King Harold 'may have survived Battle of Hastings' claim
An underground scan is being carried out at Waltham Abbey in Essex in a hunt for evidence that King Harold survived the Battle of Hastings.
Novelist and amateur historian Peter Burke wants to test his theory that the king recovered and lived for 40 years after the battle on 14 October 1066.
He is challenging historical records which state that King Harold was killed by William the Conqueror's soldiers.
Battle Historical Society said the theory was unlikely to be true.
Death bed declaration
Mr Burke is sponsoring a search for the remains of King Harold, widely believed to be buried in the grounds of Waltham Abbey.
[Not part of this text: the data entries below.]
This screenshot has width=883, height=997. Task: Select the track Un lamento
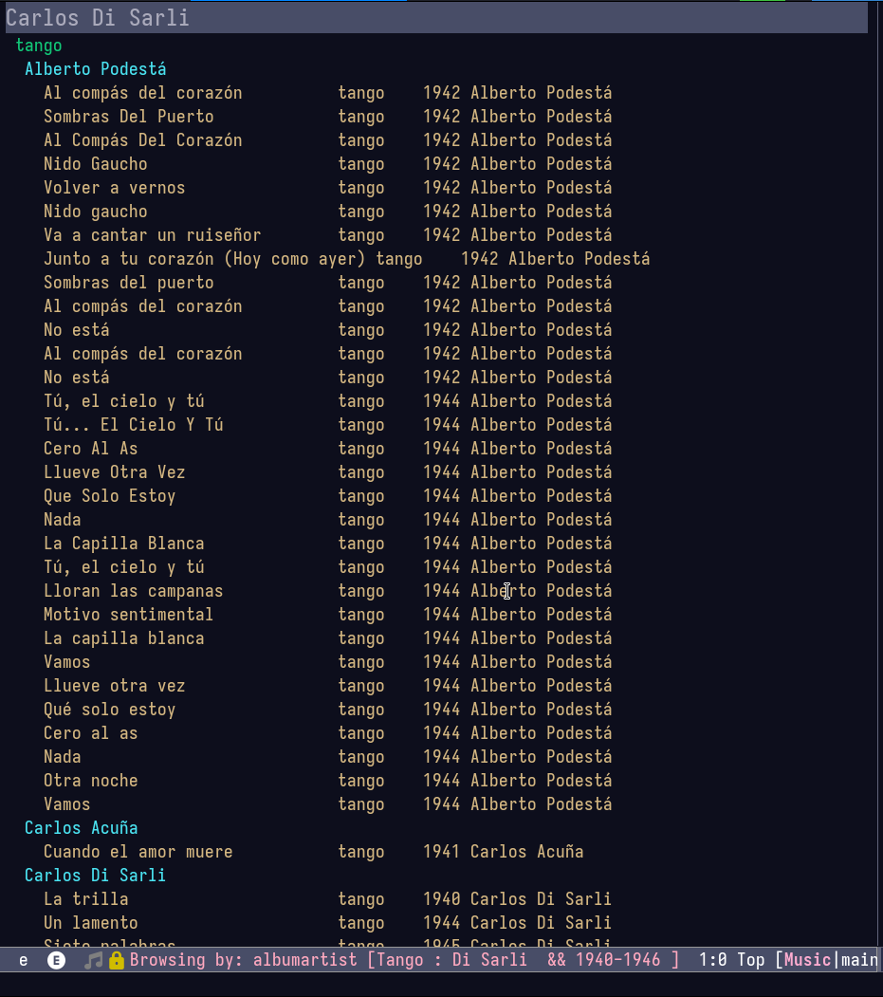(x=328, y=923)
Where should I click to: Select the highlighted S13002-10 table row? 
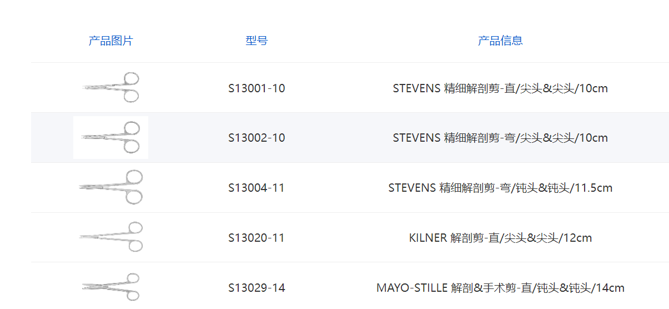pyautogui.click(x=350, y=138)
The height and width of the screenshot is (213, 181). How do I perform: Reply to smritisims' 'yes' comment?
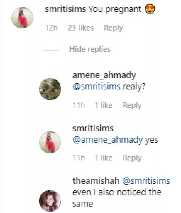[x=132, y=158]
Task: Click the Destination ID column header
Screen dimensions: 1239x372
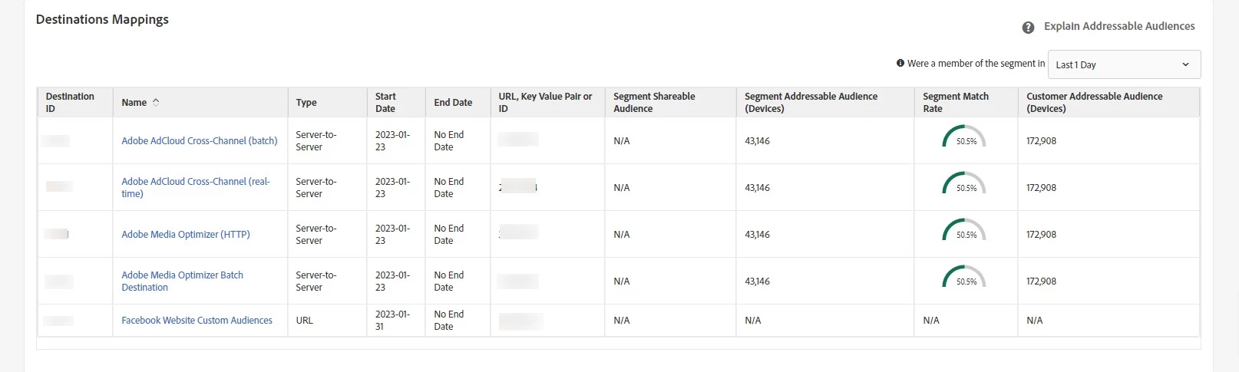Action: coord(70,102)
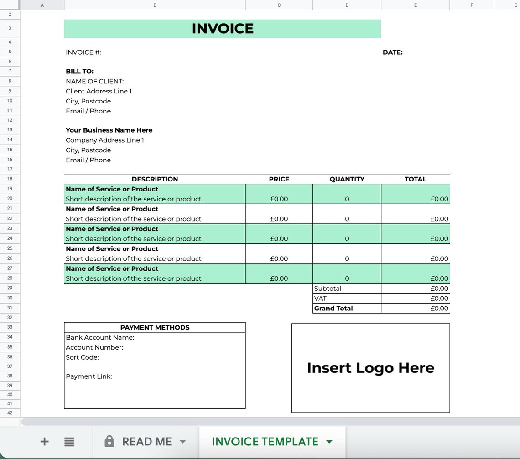The width and height of the screenshot is (520, 459).
Task: Add a new sheet using the plus icon
Action: [x=44, y=441]
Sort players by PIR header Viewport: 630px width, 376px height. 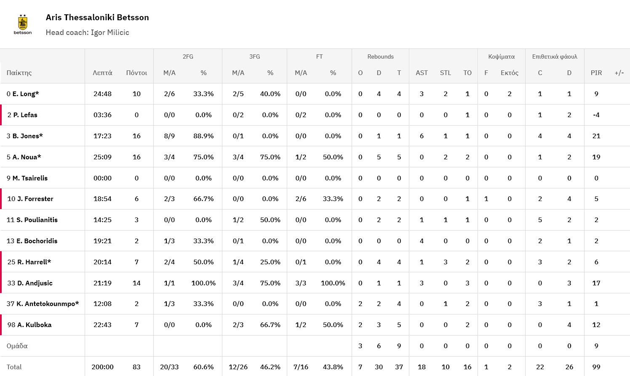596,73
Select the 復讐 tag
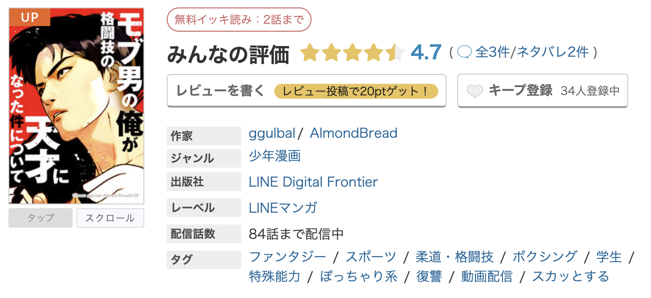 click(429, 276)
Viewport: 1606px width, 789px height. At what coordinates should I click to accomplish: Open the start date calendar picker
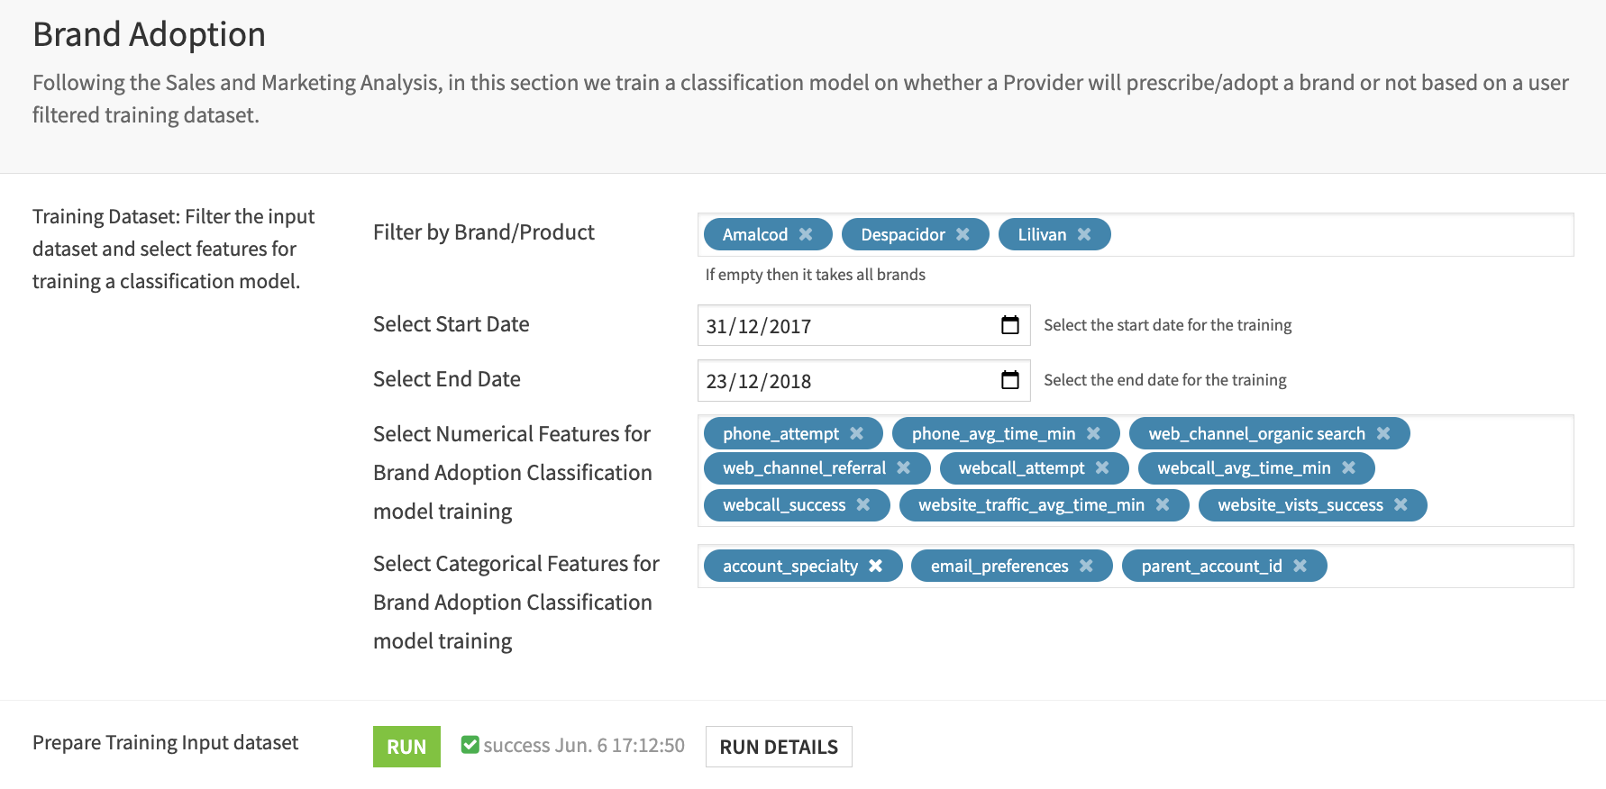point(1010,325)
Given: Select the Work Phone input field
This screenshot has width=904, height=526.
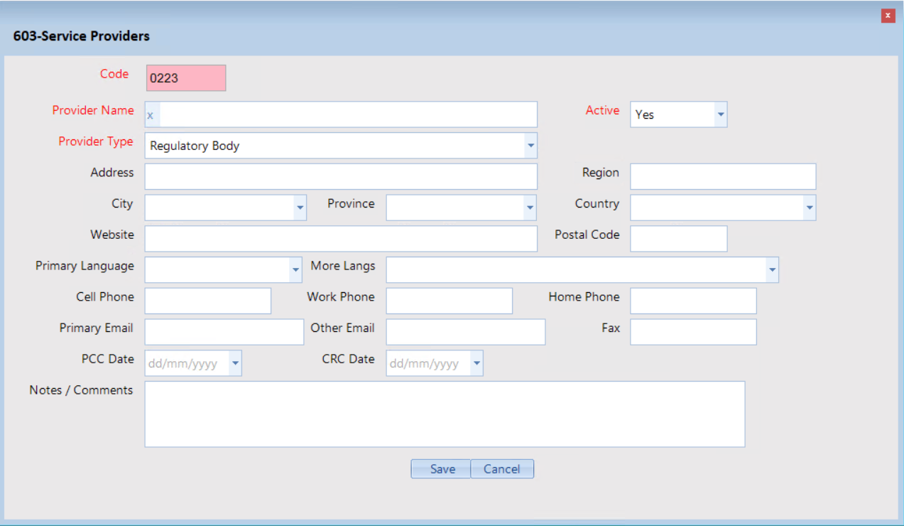Looking at the screenshot, I should click(449, 301).
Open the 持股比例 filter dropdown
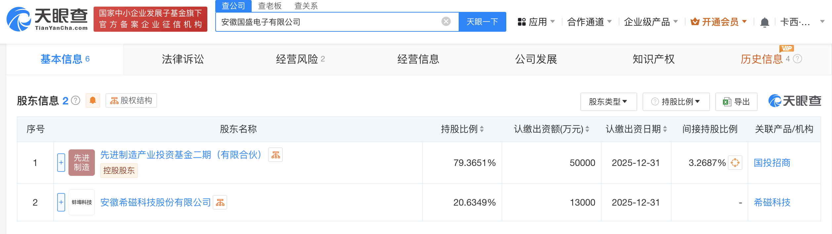Viewport: 832px width, 234px height. (676, 101)
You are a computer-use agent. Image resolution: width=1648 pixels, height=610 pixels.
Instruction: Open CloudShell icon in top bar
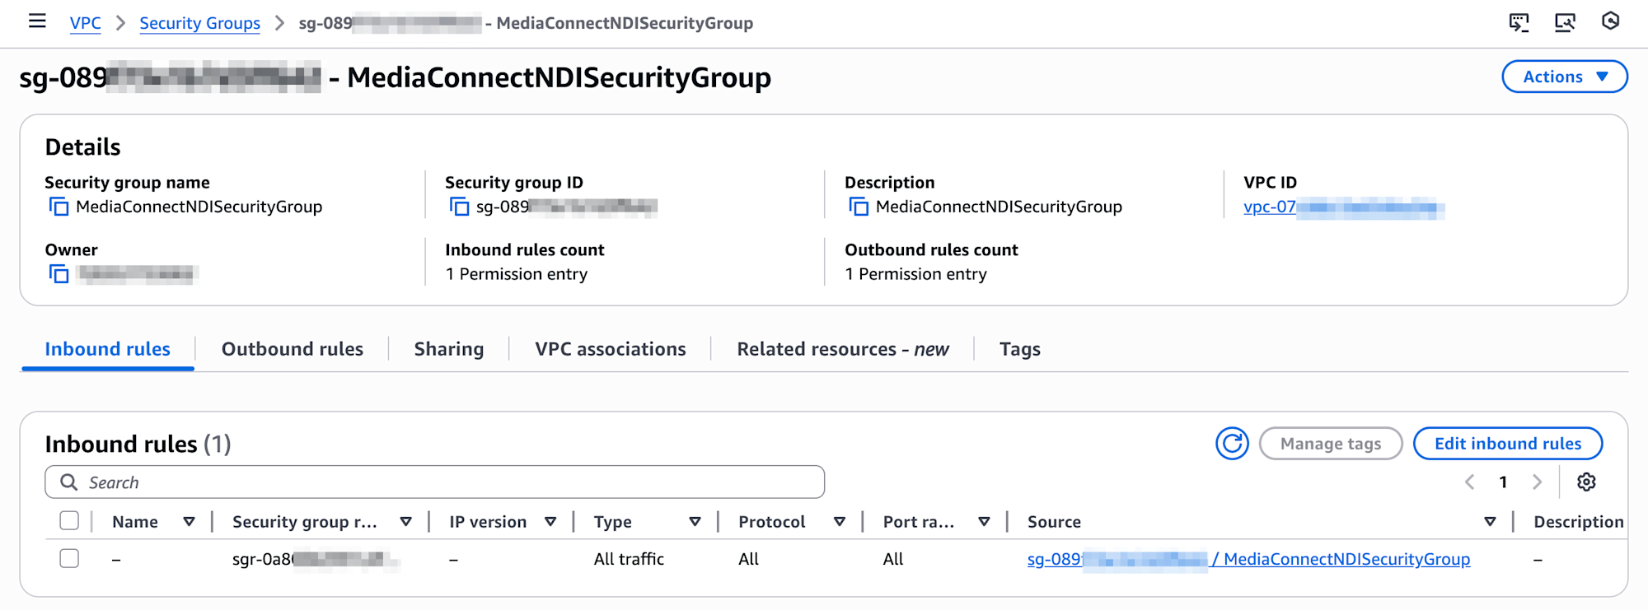(x=1519, y=22)
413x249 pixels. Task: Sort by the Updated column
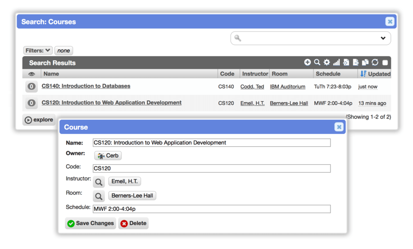pyautogui.click(x=375, y=74)
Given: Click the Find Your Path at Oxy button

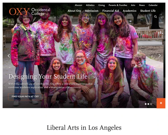Looking at the screenshot, I should (x=25, y=96).
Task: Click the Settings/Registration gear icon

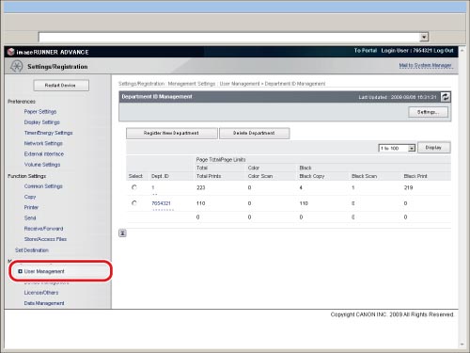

He said the alternative version of Harold's death comes from a 12th Century document, Vita Harold, in the British Library which he found while researching his trilogy The Promise.
"It was taken from a young novice priest who took the last rites of an old pilgrim called Christian who declared on his death bed that he was Harold Godwinson, the last Saxon king," said Mr Burke.
"He was hidden in Winchester and brought back to health by a Moorish nurse. He tried to raise an army in Germany but they weren't interested and he spent his life travelling as a pilgrim."
The scan, taking place on the 948th anniversary of the Battle of Hastings, is being carried out by the geological survey company which helped to locate the remains of King Richard III in 2012 beneath a car park in Leicester.
Neil Clephane-Cameron, from Battle and District Historical Society, said the story that King Harold survived the battle did not sit comfortably with him.
"The contemporary accounts, both Norman and Saxon, all give the fact that Harold was killed at the battle," he said.
"Even if there is a body at Waltham it doesn't mean that he necessarily survived but it might confirm whether the accounts are correct because there should be be fairly distinctive giveaways."